Chômage à 8,3% en France : Lecornu mise sur un budget 2027 « réversible » pour tenir
Sixième trimestre de suite dans le rouge. La France flirtait déjà avec la récession fin août après la révision à zéro de sa croissance du deuxième trimestre. L’Insee referme maintenant le dossier de l’emploi, et il n’est pas plus réjouissant. Le taux de chômage grimpe à 8,3 % de la population active, son plus haut niveau depuis l’automne 2020, l’année encore marquée par le Covid. La hausse se poursuit trimestre après trimestre depuis un an et demi, sans qu’aucun signal ne vienne casser la tendance.
- La France a connu une hausse continue du taux de chômage, atteignant 8,3 %, son plus haut niveau depuis l’automne 2020.
- Le gouvernement prépare un projet de loi de finances 2027 sans grande réforme pour éviter la censure parlementaire.
Le chômage grimpe pour la sixième fois de suite
Le nombre de personnes sans emploi et en recherche active a augmenté de 62 000 sur le trimestre, pour atteindre 2,7 millions selon les chiffres relayés par franceinfo. Aucune tranche d’âge n’est épargnée.
En effet, les 15-24 ans encaissent le plus fort, à 21,6 % (+0,4 point). Les 25-49 ans passent à 7,5 % (+0,2 point) et les plus de 50 ans à 5,5 % (+0,3 point). Un jeune actif sur cinq environ cherche aujourd’hui un emploi sans en trouver, contre un peu plus d’un sur vingt chez les seniors.
C’est le sixième trimestre d’affilée où la courbe grimpe, un an et demi de dégradation continue qui commence à s’installer dans le paysage plutôt qu’à faire figure d’accident conjoncturel.

Un budget 2027 taillé pour passer, pas pour réformer
Face à ce tableau, Sébastien Lecornu a réuni son gouvernement en séminaire le 31 août, à l’Élysée puis au siège du SGDSN. L’objectif ? Préparer le projet de loi de finances 2027, qui doit être présenté avant le 7 octobre.

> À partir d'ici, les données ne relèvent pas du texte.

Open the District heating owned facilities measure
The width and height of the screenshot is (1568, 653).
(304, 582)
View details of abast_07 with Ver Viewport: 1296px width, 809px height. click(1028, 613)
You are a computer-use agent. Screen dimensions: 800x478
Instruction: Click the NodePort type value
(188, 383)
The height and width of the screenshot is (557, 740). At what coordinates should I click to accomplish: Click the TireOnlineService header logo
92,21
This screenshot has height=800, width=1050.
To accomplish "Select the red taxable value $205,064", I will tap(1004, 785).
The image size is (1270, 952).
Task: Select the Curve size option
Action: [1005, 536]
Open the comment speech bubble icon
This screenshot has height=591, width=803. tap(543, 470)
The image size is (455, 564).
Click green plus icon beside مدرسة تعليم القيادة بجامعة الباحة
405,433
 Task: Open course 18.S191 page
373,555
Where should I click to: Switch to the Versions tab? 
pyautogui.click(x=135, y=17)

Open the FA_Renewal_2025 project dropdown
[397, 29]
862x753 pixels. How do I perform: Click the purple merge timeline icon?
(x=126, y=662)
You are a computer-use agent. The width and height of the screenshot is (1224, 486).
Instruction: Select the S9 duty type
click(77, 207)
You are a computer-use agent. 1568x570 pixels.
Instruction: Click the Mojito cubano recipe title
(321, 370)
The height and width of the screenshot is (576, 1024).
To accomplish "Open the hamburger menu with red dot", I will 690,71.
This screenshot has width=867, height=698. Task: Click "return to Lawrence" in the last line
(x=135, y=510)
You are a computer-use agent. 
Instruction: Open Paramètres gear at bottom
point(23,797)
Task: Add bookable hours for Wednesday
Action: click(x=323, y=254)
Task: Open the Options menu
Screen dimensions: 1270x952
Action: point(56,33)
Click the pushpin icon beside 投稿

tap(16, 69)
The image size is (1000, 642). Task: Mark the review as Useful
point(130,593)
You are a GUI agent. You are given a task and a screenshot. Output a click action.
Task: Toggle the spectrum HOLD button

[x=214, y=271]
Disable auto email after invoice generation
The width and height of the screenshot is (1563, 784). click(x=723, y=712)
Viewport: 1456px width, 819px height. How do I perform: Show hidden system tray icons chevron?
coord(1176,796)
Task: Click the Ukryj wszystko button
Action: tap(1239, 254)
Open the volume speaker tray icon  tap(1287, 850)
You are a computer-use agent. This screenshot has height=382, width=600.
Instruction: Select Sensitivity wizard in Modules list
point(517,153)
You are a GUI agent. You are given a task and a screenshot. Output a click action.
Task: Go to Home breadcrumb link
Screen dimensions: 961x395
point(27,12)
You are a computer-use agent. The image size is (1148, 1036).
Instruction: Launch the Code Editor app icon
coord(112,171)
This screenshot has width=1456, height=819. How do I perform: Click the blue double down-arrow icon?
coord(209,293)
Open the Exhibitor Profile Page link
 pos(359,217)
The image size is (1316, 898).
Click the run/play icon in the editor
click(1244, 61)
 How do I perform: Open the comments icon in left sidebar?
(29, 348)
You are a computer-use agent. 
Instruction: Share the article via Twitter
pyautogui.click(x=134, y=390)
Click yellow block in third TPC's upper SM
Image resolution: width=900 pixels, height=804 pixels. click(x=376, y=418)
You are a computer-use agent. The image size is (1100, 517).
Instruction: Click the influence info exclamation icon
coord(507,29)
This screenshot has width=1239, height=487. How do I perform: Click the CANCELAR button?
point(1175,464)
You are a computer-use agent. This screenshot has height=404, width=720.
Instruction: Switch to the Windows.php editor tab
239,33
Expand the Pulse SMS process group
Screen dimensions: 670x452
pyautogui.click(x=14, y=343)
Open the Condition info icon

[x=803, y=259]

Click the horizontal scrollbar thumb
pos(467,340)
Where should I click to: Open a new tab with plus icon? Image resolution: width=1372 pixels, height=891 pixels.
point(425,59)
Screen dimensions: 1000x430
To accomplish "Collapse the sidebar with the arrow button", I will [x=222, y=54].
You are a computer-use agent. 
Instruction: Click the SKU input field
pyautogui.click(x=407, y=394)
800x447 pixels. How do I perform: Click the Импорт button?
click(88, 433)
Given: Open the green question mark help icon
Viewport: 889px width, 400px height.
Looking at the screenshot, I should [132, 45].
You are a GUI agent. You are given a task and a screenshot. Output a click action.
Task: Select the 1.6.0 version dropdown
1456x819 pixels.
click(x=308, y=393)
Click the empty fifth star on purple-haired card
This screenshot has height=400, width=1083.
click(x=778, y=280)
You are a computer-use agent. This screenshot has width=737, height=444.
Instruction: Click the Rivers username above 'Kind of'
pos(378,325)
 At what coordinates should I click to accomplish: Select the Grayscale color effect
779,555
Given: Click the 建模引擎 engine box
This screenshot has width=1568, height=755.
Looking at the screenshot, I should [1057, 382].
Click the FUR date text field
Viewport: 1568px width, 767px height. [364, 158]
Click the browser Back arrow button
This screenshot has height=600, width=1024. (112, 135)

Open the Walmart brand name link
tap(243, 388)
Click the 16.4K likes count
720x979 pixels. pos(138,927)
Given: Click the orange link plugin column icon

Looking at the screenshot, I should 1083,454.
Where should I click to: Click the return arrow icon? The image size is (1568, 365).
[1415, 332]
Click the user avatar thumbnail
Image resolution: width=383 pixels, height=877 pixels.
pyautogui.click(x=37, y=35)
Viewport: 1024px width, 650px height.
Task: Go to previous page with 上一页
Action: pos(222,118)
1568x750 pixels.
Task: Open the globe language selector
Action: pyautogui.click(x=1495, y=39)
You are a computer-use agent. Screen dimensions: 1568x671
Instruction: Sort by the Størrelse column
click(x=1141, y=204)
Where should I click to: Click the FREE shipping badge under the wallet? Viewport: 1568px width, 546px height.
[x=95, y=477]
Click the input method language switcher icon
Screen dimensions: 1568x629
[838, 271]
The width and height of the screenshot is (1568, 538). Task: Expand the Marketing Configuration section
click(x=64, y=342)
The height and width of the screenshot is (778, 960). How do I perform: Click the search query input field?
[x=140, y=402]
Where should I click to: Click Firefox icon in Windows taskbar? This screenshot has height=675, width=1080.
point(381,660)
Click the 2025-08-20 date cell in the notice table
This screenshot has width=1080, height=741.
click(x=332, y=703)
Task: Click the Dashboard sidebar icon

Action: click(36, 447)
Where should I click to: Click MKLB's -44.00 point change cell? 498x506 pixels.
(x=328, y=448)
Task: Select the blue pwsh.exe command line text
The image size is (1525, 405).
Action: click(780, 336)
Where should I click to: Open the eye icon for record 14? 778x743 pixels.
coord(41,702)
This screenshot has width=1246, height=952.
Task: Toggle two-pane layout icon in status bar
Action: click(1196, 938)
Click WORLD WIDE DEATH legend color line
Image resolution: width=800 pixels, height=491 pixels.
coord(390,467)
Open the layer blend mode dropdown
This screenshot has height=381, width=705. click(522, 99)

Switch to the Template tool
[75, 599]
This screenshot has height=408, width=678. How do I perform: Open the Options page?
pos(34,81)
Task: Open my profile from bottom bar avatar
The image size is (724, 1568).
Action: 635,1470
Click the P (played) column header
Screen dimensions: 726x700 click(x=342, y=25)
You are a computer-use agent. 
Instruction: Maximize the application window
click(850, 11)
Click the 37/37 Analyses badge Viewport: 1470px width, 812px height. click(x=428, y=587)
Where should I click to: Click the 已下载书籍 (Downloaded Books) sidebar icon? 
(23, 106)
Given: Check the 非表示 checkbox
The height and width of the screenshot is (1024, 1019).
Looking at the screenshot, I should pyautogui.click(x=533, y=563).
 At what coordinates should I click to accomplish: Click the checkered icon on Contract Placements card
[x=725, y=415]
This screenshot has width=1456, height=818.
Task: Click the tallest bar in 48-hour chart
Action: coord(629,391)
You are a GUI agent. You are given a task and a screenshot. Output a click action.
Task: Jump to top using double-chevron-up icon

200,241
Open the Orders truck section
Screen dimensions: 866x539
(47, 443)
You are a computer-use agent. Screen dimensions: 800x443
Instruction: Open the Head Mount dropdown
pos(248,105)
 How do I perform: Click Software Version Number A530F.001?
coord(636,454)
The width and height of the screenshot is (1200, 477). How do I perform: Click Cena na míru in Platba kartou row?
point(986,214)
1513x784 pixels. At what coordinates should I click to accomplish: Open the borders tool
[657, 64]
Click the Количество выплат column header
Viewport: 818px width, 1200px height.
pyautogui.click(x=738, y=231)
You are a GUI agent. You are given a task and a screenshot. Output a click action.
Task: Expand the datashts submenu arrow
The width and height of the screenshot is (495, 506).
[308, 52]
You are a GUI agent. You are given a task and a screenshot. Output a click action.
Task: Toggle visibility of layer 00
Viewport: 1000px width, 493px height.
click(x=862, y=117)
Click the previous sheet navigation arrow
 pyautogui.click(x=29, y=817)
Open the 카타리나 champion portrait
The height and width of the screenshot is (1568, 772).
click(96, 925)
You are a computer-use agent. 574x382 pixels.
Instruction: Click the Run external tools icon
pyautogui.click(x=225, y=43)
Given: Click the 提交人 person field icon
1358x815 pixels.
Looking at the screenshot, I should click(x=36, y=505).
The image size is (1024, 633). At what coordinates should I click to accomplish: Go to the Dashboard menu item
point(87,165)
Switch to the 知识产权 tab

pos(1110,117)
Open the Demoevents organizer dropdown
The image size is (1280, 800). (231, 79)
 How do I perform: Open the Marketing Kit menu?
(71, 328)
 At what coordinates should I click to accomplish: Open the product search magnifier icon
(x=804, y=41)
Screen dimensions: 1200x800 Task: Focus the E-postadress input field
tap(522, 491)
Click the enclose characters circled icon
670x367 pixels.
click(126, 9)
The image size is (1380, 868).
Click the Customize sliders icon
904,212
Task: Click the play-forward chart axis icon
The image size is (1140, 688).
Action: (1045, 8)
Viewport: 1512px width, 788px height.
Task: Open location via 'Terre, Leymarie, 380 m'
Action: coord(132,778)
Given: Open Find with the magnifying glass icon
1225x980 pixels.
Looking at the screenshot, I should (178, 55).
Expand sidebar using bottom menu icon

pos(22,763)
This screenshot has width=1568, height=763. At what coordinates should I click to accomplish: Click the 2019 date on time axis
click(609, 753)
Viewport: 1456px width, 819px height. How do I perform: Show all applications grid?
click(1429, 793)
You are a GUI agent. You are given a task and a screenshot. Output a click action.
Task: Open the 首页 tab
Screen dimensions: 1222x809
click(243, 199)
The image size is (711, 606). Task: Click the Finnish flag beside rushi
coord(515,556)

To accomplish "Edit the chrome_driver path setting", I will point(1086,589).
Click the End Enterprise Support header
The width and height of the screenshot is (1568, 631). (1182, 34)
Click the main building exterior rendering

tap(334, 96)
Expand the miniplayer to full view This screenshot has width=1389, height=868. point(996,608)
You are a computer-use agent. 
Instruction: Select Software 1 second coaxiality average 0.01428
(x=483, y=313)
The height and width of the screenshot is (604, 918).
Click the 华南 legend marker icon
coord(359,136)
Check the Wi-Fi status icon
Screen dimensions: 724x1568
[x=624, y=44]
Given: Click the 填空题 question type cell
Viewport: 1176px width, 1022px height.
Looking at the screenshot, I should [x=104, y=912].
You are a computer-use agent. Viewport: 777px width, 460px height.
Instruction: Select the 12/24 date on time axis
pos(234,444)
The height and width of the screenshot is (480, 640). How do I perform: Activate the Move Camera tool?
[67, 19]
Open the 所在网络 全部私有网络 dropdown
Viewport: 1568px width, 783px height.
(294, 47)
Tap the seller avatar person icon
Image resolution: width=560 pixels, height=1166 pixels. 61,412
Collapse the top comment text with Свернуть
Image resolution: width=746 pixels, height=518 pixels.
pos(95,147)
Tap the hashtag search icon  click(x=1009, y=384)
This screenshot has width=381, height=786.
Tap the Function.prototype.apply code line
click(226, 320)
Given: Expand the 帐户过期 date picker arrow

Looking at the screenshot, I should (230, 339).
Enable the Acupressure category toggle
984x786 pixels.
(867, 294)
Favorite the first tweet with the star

Le pari du Premier ministre tient en un mot : la réversibilité. Plutôt qu’un texte sur la réduction du déficit, il prépare un budget délibérément resserré, sans grande réforme fiscale ni coupe spectaculaire, dans l’espoir de convaincre une partie des députés socialistes de ne pas le censurer. La stratégie ressemble moins à un choix économique qu’à un calcul de survie parlementaire, dans un pays où la croissance patine déjà à 0 % et où la dette dépasse 117 % du PIB. L’objectif d’un déficit ramené à 5 % du PIB paraît donc déjà hors de portée pour une partie des économistes. Ils anticipent un dérapage au-delà de ce seuil si aucune mesure nouvelle n’est votée avant la fin de l’année.
La marge de manœuvre s’amenuise toutefois à mesure que les chiffres s’accumulent. Un chômage qui grimpe, une croissance à l’arrêt, un pouvoir d’achat déjà rogné par l’inflation et les hausses de charges : chaque nouvelle publication de l’Insee referme un peu plus l’espace politique dans lequel Bercy doit boucler ses arbitrages. Le budget 2027 n’aura pas besoin d’être ambitieux pour être difficile à faire passer. Il suffira qu’il existe.